> **TASK STATEMENT**: Where a line of the material includes the string "computer", copy that line.

++++ INPUT DATA

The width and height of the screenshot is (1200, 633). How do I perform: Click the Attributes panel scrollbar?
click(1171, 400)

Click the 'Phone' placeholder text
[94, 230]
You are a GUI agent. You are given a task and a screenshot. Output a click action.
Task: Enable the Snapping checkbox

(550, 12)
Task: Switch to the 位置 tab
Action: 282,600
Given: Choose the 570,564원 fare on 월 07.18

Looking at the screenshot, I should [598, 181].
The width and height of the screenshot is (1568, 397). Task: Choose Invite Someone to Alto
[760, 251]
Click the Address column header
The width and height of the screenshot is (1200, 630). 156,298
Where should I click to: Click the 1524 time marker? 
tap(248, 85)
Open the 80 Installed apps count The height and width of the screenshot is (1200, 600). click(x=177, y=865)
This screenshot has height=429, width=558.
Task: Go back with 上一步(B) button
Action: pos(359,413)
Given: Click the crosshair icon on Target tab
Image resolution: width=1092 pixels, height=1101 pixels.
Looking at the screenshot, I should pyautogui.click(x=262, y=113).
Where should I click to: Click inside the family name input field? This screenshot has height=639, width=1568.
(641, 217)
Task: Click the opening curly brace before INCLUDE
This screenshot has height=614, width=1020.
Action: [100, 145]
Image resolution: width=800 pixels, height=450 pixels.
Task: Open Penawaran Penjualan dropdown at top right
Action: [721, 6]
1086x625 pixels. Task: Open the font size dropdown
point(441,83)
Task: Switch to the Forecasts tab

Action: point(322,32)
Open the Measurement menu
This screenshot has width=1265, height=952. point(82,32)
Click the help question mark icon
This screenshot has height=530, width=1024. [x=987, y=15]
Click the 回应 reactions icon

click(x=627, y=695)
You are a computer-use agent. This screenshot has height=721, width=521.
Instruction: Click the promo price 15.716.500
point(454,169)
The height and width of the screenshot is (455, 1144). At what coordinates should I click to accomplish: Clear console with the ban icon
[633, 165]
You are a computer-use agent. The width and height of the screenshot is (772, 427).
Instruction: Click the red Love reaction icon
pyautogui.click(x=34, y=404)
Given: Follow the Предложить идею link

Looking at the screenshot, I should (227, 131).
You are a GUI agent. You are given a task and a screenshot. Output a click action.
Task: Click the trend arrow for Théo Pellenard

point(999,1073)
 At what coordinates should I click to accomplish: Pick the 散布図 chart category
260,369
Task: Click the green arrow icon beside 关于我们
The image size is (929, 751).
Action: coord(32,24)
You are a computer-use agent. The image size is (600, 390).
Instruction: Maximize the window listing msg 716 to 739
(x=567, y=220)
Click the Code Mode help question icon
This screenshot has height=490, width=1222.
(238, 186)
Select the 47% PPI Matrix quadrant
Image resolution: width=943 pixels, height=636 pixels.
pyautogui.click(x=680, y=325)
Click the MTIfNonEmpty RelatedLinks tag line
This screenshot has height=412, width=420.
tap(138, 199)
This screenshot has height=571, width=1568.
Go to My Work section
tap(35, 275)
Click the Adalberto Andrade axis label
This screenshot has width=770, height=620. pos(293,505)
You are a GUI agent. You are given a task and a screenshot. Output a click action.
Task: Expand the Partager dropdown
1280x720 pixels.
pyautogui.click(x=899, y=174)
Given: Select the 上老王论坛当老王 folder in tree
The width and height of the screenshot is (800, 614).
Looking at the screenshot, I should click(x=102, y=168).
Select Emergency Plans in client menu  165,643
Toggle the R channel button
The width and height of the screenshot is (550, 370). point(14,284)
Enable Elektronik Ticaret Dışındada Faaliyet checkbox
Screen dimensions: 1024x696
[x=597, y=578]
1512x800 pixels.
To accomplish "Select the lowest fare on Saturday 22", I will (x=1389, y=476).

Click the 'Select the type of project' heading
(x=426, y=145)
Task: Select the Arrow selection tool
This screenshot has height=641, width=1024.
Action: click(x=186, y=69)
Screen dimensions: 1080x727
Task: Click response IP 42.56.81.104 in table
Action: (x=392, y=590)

++++++++

> **EXERCISE RESPONSE**:
You are a computer-use agent. This screenshot has height=721, width=521.
You are a computer-use agent. The width and height of the screenshot is (772, 427).
You are a computer-use agent. The image size is (600, 390).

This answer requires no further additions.